Stored records:
◆ ◆ ◆ ◆ ◆ ◆ ◆
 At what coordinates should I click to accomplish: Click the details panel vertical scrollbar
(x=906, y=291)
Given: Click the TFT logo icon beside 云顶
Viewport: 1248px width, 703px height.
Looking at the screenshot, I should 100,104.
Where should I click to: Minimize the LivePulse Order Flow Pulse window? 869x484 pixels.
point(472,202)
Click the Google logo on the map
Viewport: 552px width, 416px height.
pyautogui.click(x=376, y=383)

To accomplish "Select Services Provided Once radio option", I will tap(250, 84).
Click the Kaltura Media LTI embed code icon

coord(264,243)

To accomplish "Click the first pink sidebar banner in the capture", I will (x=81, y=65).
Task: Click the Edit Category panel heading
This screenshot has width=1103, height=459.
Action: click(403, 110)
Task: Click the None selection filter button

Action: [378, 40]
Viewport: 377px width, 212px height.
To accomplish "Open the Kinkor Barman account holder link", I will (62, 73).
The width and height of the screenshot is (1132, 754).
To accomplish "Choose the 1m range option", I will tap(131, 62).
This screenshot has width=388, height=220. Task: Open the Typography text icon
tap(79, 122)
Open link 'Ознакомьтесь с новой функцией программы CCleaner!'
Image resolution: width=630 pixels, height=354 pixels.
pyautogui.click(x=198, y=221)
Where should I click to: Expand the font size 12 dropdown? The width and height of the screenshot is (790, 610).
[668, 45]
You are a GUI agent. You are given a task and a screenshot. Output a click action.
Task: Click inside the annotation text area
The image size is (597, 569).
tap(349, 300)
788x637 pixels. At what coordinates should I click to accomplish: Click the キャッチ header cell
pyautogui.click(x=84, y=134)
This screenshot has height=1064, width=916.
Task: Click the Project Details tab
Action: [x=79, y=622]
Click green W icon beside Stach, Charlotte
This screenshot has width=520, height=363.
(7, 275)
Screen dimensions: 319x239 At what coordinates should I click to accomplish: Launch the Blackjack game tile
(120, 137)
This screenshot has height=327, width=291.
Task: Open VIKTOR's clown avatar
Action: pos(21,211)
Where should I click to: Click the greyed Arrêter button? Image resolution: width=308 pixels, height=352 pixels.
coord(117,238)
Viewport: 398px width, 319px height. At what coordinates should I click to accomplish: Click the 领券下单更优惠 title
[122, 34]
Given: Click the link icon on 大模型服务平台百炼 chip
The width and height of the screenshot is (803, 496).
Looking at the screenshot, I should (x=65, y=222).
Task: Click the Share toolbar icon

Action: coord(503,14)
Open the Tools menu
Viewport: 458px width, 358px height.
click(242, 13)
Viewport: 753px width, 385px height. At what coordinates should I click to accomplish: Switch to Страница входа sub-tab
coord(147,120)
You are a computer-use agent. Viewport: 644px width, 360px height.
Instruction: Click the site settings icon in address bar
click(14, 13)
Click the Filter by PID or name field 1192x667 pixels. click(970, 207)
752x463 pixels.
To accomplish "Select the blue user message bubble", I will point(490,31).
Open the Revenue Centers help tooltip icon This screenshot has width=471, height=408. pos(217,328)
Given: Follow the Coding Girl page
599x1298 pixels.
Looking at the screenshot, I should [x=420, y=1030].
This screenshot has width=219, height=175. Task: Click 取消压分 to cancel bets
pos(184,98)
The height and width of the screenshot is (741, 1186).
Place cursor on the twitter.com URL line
◆ ◆ ◆ ◆ ◆ ◆ ◆
● **PROBLEM DETAILS**
A word-for-word copy of all the entries above is required.

● **EXERCISE RESULT**
 At what coordinates should I click to accomplish: Click the details panel vertical scrollbar
(x=906, y=291)
Given: Click the TFT logo icon beside 云顶
Viewport: 1248px width, 703px height.
Looking at the screenshot, I should 100,104.
Where should I click to: Minimize the LivePulse Order Flow Pulse window? 869x484 pixels.
point(472,202)
Click the Google logo on the map
Viewport: 552px width, 416px height.
pyautogui.click(x=376, y=383)

To accomplish "Select Services Provided Once radio option", I will tap(250, 84).
Click the Kaltura Media LTI embed code icon

coord(264,243)

To accomplish "Click the first pink sidebar banner in the capture", I will (x=81, y=65).
Task: Click the Edit Category panel heading
This screenshot has width=1103, height=459.
Action: click(403, 110)
Task: Click the None selection filter button

Action: [378, 40]
Viewport: 377px width, 212px height.
To accomplish "Open the Kinkor Barman account holder link", I will (62, 73).
The width and height of the screenshot is (1132, 754).
To accomplish "Choose the 1m range option", I will tap(131, 62).
This screenshot has width=388, height=220. Task: Open the Typography text icon
tap(79, 122)
Open link 'Ознакомьтесь с новой функцией программы CCleaner!'
Image resolution: width=630 pixels, height=354 pixels.
pyautogui.click(x=198, y=221)
Where should I click to: Expand the font size 12 dropdown? The width and height of the screenshot is (790, 610).
[668, 45]
You are a GUI agent. You are given a task and a screenshot. Output a click action.
Task: Click inside the annotation text area
The image size is (597, 569).
tap(349, 300)
788x637 pixels. At what coordinates should I click to accomplish: Click the キャッチ header cell
pyautogui.click(x=84, y=134)
This screenshot has height=1064, width=916.
Task: Click the Project Details tab
Action: [x=79, y=622]
Click green W icon beside Stach, Charlotte
This screenshot has width=520, height=363.
(7, 275)
Screen dimensions: 319x239 At what coordinates should I click to accomplish: Launch the Blackjack game tile
(120, 137)
This screenshot has height=327, width=291.
Task: Open VIKTOR's clown avatar
Action: pos(21,211)
Where should I click to: Click the greyed Arrêter button? Image resolution: width=308 pixels, height=352 pixels.
coord(117,238)
Viewport: 398px width, 319px height. At what coordinates should I click to accomplish: Click the 领券下单更优惠 title
[122, 34]
Given: Click the link icon on 大模型服务平台百炼 chip
The width and height of the screenshot is (803, 496).
Looking at the screenshot, I should (x=65, y=222).
Task: Click the Share toolbar icon

Action: coord(503,14)
Open the Tools menu
Viewport: 458px width, 358px height.
click(242, 13)
Viewport: 753px width, 385px height. At what coordinates should I click to accomplish: Switch to Страница входа sub-tab
coord(147,120)
You are a computer-use agent. Viewport: 644px width, 360px height.
Instruction: Click the site settings icon in address bar
click(14, 13)
Click the Filter by PID or name field 1192x667 pixels. click(970, 207)
752x463 pixels.
To accomplish "Select the blue user message bubble", I will point(490,31).
Open the Revenue Centers help tooltip icon This screenshot has width=471, height=408. pos(217,328)
Given: Follow the Coding Girl page
599x1298 pixels.
Looking at the screenshot, I should [x=420, y=1030].
This screenshot has width=219, height=175. Task: Click 取消压分 to cancel bets
pos(184,98)
The height and width of the screenshot is (741, 1186).
Place cursor on the twitter.com URL line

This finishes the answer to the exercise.